GOAL OF THE EXERCISE: Everything from the line with "The width and height of the screenshot is (489, 261)." to the end of the data should be restated word for word, and nothing before it.

INPUT FOR THIS TASK:
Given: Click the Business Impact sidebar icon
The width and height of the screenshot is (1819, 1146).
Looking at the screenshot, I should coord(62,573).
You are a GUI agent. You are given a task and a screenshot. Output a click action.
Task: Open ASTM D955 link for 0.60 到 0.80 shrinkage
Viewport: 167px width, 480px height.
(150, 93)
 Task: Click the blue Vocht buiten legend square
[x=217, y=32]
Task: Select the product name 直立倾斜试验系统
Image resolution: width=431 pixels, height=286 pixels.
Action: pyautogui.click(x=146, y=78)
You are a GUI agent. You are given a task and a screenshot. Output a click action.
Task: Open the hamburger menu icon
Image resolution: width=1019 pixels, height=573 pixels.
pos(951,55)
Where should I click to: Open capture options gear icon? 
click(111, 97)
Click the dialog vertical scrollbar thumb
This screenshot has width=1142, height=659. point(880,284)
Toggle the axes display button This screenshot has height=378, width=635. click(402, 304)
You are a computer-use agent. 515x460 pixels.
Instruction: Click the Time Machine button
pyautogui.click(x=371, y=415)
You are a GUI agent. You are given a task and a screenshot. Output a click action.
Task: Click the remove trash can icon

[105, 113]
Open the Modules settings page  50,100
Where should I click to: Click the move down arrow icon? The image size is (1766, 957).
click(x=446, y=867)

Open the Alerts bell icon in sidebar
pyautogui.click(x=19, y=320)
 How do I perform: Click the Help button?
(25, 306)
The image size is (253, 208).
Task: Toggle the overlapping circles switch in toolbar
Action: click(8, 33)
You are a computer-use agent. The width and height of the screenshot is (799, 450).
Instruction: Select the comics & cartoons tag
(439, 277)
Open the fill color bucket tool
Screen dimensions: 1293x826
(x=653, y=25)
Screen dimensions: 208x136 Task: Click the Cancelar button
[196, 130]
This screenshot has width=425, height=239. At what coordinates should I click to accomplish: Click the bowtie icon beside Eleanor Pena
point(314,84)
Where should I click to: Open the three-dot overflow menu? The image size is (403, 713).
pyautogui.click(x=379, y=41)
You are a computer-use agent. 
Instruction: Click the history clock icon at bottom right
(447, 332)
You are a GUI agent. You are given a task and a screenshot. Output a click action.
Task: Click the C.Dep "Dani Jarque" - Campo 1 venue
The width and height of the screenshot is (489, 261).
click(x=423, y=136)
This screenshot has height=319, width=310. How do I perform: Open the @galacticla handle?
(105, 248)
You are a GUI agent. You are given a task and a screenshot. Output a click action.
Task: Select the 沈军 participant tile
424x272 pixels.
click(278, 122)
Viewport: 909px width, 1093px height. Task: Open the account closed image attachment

TASK OUTPUT:
The width and height of the screenshot is (489, 261).
click(x=423, y=136)
This screenshot has height=319, width=310. How do I perform: Open the @galacticla handle?
(105, 248)
You are a GUI agent. You are given a task and a screenshot. Output a click action.
Task: Select the 沈军 participant tile
424x272 pixels.
click(278, 122)
Viewport: 909px width, 1093px height. Task: Open the account closed image attachment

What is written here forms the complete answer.